# SCIKIT LEARN - STANDARD SCALER

$$z = \frac{(x - \bar{x})}{\sigma}$$
$$\sigma = \sqrt{\frac{\sum_{i=1}^{n} (x_{i} - \bar{x})^{2}}{n}}$$

In [11]:
import numpy as np
from sklearn.preprocessing import StandardScaler
from sklearn.linear_model import LinearRegression

# Sample data x = "square meters" and y  = "price"
x = np.array([45, 50, 60, 60, 70, 80, 90, 90, 100, 110])  # Independent variable (features)
y = np.array([150, 160, 200, 180, 230, 250, 300, 280, 300, 400])  # Dependent variable (target)
# Reshape x for sklearn
x_reshaped = x.reshape(-1, 1)

In [7]:
# Number of observations
n = len(x) 
print(f"Number of observations: {n}")

Number of observations: 10


In [20]:
# Estandarizar los datos
scaler = StandardScaler()
x_scaler = scaler.fit_transform(x_reshaped)
print(f"Standardized Data:\n {x_scaler}")

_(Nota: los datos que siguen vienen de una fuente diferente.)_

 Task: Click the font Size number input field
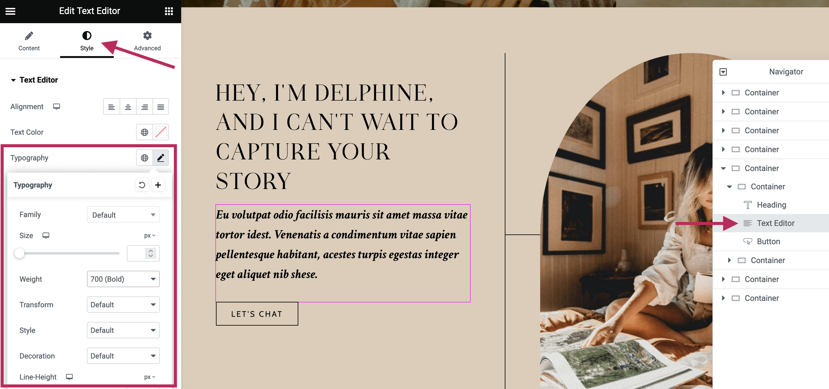tap(137, 253)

# Estandarizar los datos manualmente
mean = np.mean(x_reshaped)
std_dev = np.std(x_reshaped)
x_scaler = (x_reshaped - mean) / std_dev
print(f"Mean: {mean}")
print(f"Standard Deviation: {std_dev}")
print(f"Standardized Data (Manual):\n {x_scaler}")

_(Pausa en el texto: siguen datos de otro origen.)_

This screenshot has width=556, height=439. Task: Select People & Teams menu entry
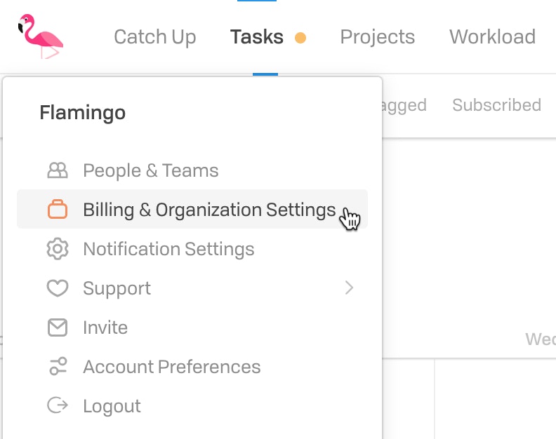pyautogui.click(x=192, y=170)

# Crear el modelo de regresión lineal
model = LinearRegression()

# Entrenar el modelo
model.fit(x_scaler, y)

# Forecast the future sales
x_test = np.array([150]).reshape(-1, 1)
x_test_scaler = scaler.transform(x_test)
y_pred_scaler = model.predict(x_test_scaler)
print(f"y_pred_scaler:\n{y_pred_scaler}")

Standardized Data:
 [[-1.46700751]
 [-1.22651448]
 [-0.74552841]
 [-0.74552841]
 [-0.26454234]
 [ 0.21644373]
 [ 0.6974298 ]
 [ 0.6974298 ]
 [ 1.17841587]
 [ 1.65940194]]
Mean: 75.5
Standard Deviation: 20.79062288629179
Standardized Data (Manual):
 [[-1.46700751]
 [-1.22651448]
 [-0.74552841]
 [-0.74552841]
 [-0.26454234]
 [ 0.21644373]
 [ 0.6974298 ]
 [ 0.6974298 ]
 [ 1.17841587]
 [ 1.65940194]]
y_pred_scaler:
[501.37651822]


El método **fit_transform** calcula la media y la desviación estándar de los datos y luego los transforma para que tengan media cero y varianza unitaria (desviación estándar de 1).